Desertification and its effects
Desertification is a phenomenon that ranks among the greatest environmental challenges of our time.
Although desertification can include the encroachment of sand dunes on land, it doesn’t refer to the advance of deserts. Rather, it is the persistent degradation of dryland ecosystems by climate change and mainly human activities: unsustainable farming that depletes the nutrients in the soil, mining, overgrazing (animals eat away grasses and erode topsoil with their hooves) and clear-cutting of land, when the tree and plant cover that binds the soil is removed. It occurs when trees and bushes are stripped away for fuelwood and timber, or to clear land for cultivation.

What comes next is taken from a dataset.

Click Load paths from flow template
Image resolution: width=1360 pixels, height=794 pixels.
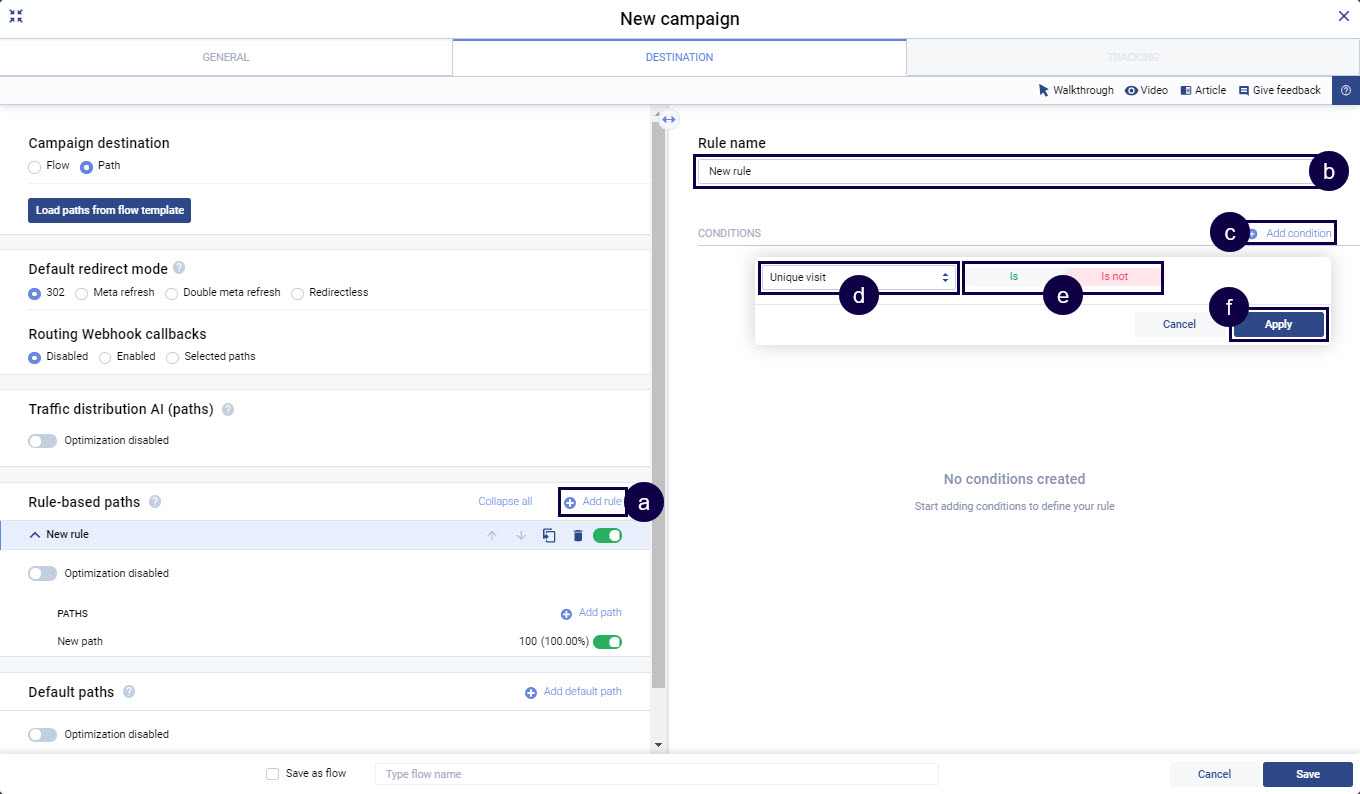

Wind and water erosion aggravate the damage, carrying away topsoil and leaving behind a highly infertile mix of dust and sand. It is the combination of these factors that transforms degraded land into desert.
Impact of desertification in nature and population
Desertification is a global issue, with serious implications worldwide for biodiversity, eco-safety, poverty eradication, socio-economic stability and sustainable development.
Drylands are already fragile. As they become degraded, the impact on people, livestock and environment can be devastating. Some 50 million people may be displaced within the next 10 years as a result of desertification.
The issue of desertification is not new though — it played a significant role in human history, contributing to the collapse of several large empires, and the displacement of local populations. But today, the pace of arable land degradation is estimated at 30 to 35 times the historical rate.
Some two billion people depend on ecosystems in dry land areas, 90% of whom live in developing countries. A downward spiral is created in many underdeveloped countries, where overpopulation causes pressure to exploit drylands for farming. These marginally productive regions are overgrazed, the land is exhausted and groundwater is overdrafted.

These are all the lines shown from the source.